MATERIAL SHOWN =>
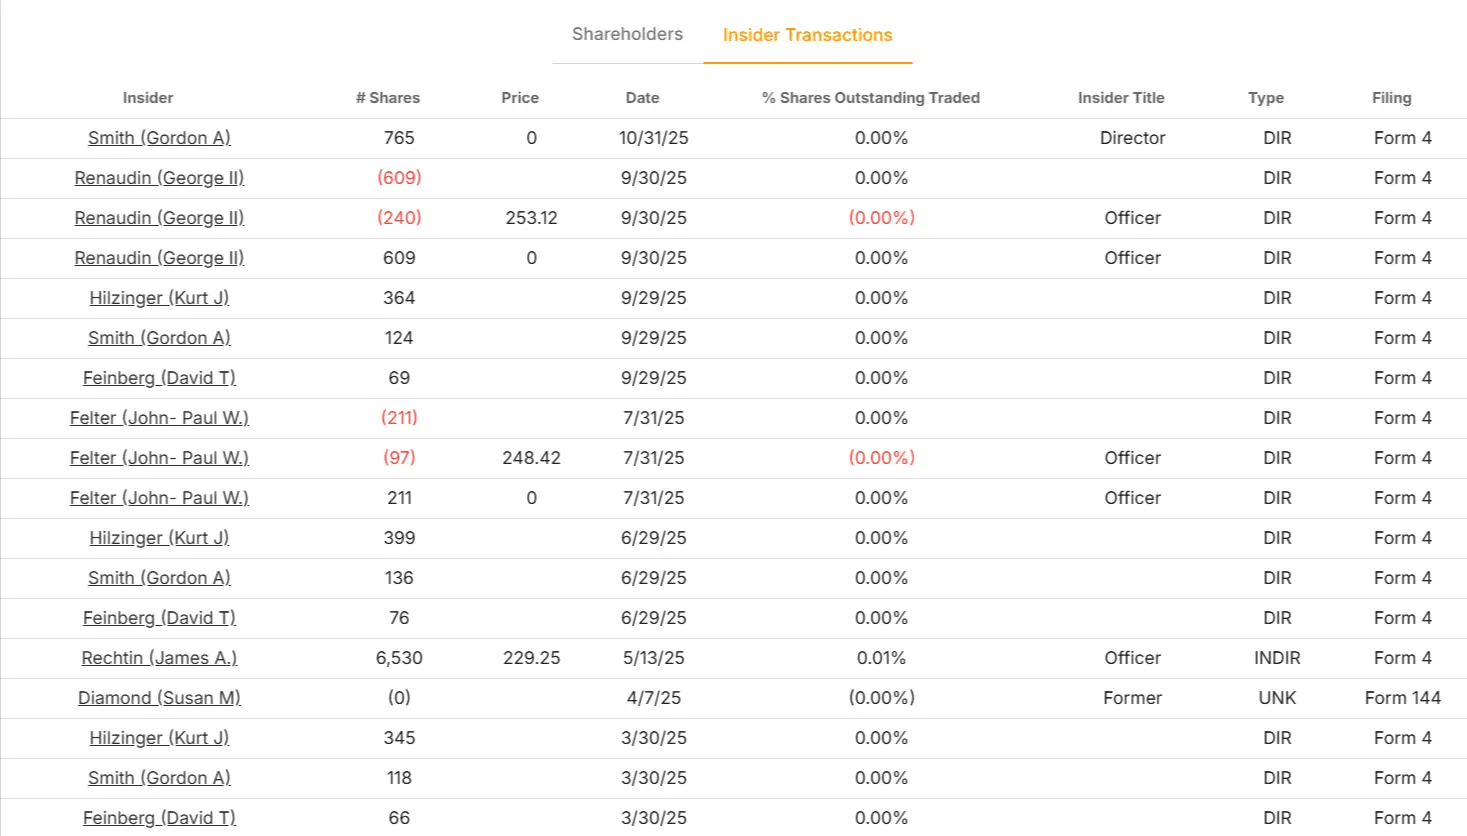Screen dimensions: 1467x836
Task: Sort table by the Type column
Action: (1265, 98)
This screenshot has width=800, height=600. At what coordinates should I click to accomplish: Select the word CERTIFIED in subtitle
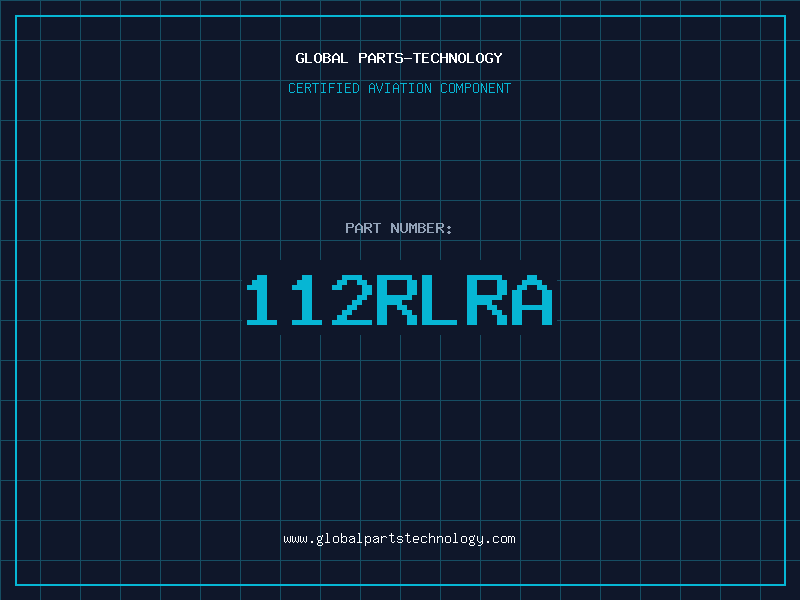[323, 88]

PROBLEM REQUIREMENTS =>
Could you write out exactly the lines from the line containing "This screenshot has" to the end of the material, and nothing else? No pictures belong in the copy.

WRITTEN SOLUTION =>
This screenshot has width=800, height=600. At what coordinates should I click to accomplish: Select the word CERTIFIED in subtitle
[323, 88]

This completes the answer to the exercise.